Information shown Start Marker
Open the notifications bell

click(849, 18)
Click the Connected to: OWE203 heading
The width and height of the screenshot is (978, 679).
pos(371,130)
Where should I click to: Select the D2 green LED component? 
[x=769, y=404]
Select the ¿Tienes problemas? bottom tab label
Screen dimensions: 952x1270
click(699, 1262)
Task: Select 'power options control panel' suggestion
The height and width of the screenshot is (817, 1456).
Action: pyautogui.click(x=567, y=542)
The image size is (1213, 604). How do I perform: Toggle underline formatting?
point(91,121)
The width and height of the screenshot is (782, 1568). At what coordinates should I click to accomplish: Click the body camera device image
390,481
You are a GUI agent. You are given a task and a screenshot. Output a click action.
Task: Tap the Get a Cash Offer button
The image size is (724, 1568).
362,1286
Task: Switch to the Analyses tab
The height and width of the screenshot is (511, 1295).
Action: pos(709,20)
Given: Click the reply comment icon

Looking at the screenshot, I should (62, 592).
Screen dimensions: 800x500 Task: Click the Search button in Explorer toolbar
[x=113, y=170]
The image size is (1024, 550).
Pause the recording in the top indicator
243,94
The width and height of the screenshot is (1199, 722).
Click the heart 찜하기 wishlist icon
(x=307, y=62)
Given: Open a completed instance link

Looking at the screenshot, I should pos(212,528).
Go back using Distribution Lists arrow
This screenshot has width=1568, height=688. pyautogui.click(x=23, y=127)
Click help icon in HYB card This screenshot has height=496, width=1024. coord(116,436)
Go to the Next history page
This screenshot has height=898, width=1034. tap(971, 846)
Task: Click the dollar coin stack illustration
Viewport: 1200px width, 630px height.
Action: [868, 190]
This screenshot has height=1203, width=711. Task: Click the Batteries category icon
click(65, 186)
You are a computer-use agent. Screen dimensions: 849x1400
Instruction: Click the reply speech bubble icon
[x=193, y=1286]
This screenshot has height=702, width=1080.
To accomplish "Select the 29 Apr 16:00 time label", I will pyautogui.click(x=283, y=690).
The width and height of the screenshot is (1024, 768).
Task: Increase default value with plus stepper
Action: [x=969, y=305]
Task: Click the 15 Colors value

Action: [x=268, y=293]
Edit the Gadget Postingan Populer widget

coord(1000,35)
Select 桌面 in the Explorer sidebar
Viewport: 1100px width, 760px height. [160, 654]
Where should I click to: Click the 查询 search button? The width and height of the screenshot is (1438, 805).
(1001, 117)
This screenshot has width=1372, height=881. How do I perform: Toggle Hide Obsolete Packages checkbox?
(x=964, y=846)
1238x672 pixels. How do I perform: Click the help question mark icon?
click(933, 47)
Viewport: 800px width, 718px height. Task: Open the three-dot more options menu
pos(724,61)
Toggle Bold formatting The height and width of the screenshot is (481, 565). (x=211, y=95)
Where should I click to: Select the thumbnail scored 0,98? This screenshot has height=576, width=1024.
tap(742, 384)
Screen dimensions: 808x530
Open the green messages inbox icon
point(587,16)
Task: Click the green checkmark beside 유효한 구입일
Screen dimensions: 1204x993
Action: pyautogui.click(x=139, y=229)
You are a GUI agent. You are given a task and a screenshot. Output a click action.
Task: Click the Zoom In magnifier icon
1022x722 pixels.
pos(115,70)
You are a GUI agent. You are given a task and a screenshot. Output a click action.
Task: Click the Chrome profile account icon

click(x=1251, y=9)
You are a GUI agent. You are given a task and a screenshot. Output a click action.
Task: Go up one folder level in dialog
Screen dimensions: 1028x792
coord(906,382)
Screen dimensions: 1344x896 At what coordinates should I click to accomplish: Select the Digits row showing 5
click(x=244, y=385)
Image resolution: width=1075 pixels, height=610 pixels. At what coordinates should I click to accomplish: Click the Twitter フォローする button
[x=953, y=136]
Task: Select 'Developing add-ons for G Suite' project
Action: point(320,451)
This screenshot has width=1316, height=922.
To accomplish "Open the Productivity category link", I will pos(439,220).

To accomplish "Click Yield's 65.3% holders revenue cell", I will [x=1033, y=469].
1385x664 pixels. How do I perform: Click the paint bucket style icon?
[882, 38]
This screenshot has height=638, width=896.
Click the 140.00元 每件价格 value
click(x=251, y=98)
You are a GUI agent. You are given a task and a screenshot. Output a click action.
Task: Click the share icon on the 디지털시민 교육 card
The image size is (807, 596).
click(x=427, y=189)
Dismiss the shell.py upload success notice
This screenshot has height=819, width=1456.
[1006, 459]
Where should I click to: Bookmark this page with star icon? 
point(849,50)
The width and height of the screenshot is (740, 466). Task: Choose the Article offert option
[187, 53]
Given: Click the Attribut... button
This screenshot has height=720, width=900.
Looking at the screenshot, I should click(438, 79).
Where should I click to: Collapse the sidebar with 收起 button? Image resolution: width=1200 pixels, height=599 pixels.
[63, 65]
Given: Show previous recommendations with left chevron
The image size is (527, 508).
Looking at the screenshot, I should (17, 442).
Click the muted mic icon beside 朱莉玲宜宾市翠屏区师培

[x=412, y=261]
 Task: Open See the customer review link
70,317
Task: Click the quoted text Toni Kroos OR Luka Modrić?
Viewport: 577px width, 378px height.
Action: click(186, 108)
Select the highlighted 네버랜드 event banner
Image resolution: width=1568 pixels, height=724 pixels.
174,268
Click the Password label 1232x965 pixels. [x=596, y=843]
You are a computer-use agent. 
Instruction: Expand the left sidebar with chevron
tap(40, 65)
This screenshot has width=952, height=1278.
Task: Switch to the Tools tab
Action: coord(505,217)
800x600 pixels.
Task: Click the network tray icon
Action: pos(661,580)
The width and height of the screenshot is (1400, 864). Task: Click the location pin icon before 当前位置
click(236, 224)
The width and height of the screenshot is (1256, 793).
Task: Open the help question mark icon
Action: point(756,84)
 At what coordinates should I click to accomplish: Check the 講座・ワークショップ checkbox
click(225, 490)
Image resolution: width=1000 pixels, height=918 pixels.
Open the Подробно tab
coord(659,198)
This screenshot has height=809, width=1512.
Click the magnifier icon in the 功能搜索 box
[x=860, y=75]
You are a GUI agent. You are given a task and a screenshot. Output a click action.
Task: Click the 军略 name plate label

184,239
Information shown End Marker
* Prompt *
Please write out the data again exactly as it stands.

* Output below *
Open the notifications bell

click(849, 18)
Click the Connected to: OWE203 heading
The width and height of the screenshot is (978, 679).
pos(371,130)
Where should I click to: Select the D2 green LED component? 
[x=769, y=404]
Select the ¿Tienes problemas? bottom tab label
Screen dimensions: 952x1270
click(699, 1262)
Task: Select 'power options control panel' suggestion
The height and width of the screenshot is (817, 1456).
Action: pyautogui.click(x=567, y=542)
The image size is (1213, 604). How do I perform: Toggle underline formatting?
point(91,121)
The width and height of the screenshot is (782, 1568). At what coordinates should I click to accomplish: Click the body camera device image
390,481
You are a GUI agent. You are given a task and a screenshot. Output a click action.
Task: Tap the Get a Cash Offer button
The image size is (724, 1568).
362,1286
Task: Switch to the Analyses tab
The height and width of the screenshot is (511, 1295).
Action: pos(709,20)
Given: Click the reply comment icon

Looking at the screenshot, I should (62, 592).
Screen dimensions: 800x500 Task: Click the Search button in Explorer toolbar
[x=113, y=170]
The image size is (1024, 550).
Pause the recording in the top indicator
243,94
The width and height of the screenshot is (1199, 722).
Click the heart 찜하기 wishlist icon
(x=307, y=62)
Given: Open a completed instance link

Looking at the screenshot, I should pos(212,528).
Go back using Distribution Lists arrow
This screenshot has width=1568, height=688. pyautogui.click(x=23, y=127)
Click help icon in HYB card This screenshot has height=496, width=1024. coord(116,436)
Go to the Next history page
This screenshot has height=898, width=1034. tap(971, 846)
Task: Click the dollar coin stack illustration
Viewport: 1200px width, 630px height.
Action: [868, 190]
This screenshot has height=1203, width=711. Task: Click the Batteries category icon
click(65, 186)
You are a computer-use agent. Screen dimensions: 849x1400
Instruction: Click the reply speech bubble icon
[x=193, y=1286]
This screenshot has height=702, width=1080.
To accomplish "Select the 29 Apr 16:00 time label", I will pyautogui.click(x=283, y=690).
The width and height of the screenshot is (1024, 768).
Task: Increase default value with plus stepper
Action: [x=969, y=305]
Task: Click the 15 Colors value

Action: [x=268, y=293]
Edit the Gadget Postingan Populer widget

coord(1000,35)
Select 桌面 in the Explorer sidebar
Viewport: 1100px width, 760px height. [160, 654]
Where should I click to: Click the 查询 search button? The width and height of the screenshot is (1438, 805).
(1001, 117)
This screenshot has width=1372, height=881. How do I perform: Toggle Hide Obsolete Packages checkbox?
(x=964, y=846)
1238x672 pixels. How do I perform: Click the help question mark icon?
click(933, 47)
Viewport: 800px width, 718px height. Task: Open the three-dot more options menu
pos(724,61)
Toggle Bold formatting The height and width of the screenshot is (481, 565). (x=211, y=95)
Where should I click to: Select the thumbnail scored 0,98? This screenshot has height=576, width=1024.
tap(742, 384)
Screen dimensions: 808x530
Open the green messages inbox icon
point(587,16)
Task: Click the green checkmark beside 유효한 구입일
Screen dimensions: 1204x993
Action: pyautogui.click(x=139, y=229)
You are a GUI agent. You are given a task and a screenshot. Output a click action.
Task: Click the Zoom In magnifier icon
1022x722 pixels.
pos(115,70)
You are a GUI agent. You are given a task and a screenshot. Output a click action.
Task: Click the Chrome profile account icon

click(x=1251, y=9)
You are a GUI agent. You are given a task and a screenshot. Output a click action.
Task: Go up one folder level in dialog
Screen dimensions: 1028x792
coord(906,382)
Screen dimensions: 1344x896 At what coordinates should I click to accomplish: Select the Digits row showing 5
click(x=244, y=385)
Image resolution: width=1075 pixels, height=610 pixels. At what coordinates should I click to accomplish: Click the Twitter フォローする button
[x=953, y=136]
Task: Select 'Developing add-ons for G Suite' project
Action: point(320,451)
This screenshot has width=1316, height=922.
To accomplish "Open the Productivity category link", I will pos(439,220).

To accomplish "Click Yield's 65.3% holders revenue cell", I will [x=1033, y=469].
1385x664 pixels. How do I perform: Click the paint bucket style icon?
[882, 38]
This screenshot has height=638, width=896.
Click the 140.00元 每件价格 value
click(x=251, y=98)
You are a GUI agent. You are given a task and a screenshot. Output a click action.
Task: Click the share icon on the 디지털시민 교육 card
The image size is (807, 596).
click(x=427, y=189)
Dismiss the shell.py upload success notice
This screenshot has height=819, width=1456.
[1006, 459]
Where should I click to: Bookmark this page with star icon? 
point(849,50)
The width and height of the screenshot is (740, 466). Task: Choose the Article offert option
[187, 53]
Given: Click the Attribut... button
This screenshot has height=720, width=900.
Looking at the screenshot, I should click(438, 79).
Where should I click to: Collapse the sidebar with 收起 button? Image resolution: width=1200 pixels, height=599 pixels.
[63, 65]
Given: Show previous recommendations with left chevron
The image size is (527, 508).
Looking at the screenshot, I should (17, 442).
Click the muted mic icon beside 朱莉玲宜宾市翠屏区师培

[x=412, y=261]
 Task: Open See the customer review link
70,317
Task: Click the quoted text Toni Kroos OR Luka Modrić?
Viewport: 577px width, 378px height.
Action: click(186, 108)
Select the highlighted 네버랜드 event banner
Image resolution: width=1568 pixels, height=724 pixels.
174,268
Click the Password label 1232x965 pixels. [x=596, y=843]
You are a computer-use agent. 
Instruction: Expand the left sidebar with chevron
tap(40, 65)
This screenshot has width=952, height=1278.
Task: Switch to the Tools tab
Action: coord(505,217)
800x600 pixels.
Task: Click the network tray icon
Action: pos(661,580)
The width and height of the screenshot is (1400, 864). Task: Click the location pin icon before 当前位置
click(236, 224)
The width and height of the screenshot is (1256, 793).
Task: Open the help question mark icon
Action: point(756,84)
 At what coordinates should I click to accomplish: Check the 講座・ワークショップ checkbox
click(225, 490)
Image resolution: width=1000 pixels, height=918 pixels.
Open the Подробно tab
coord(659,198)
This screenshot has height=809, width=1512.
Click the magnifier icon in the 功能搜索 box
[x=860, y=75]
You are a GUI agent. You are given a task and a screenshot. Output a click action.
Task: Click the 军略 name plate label

184,239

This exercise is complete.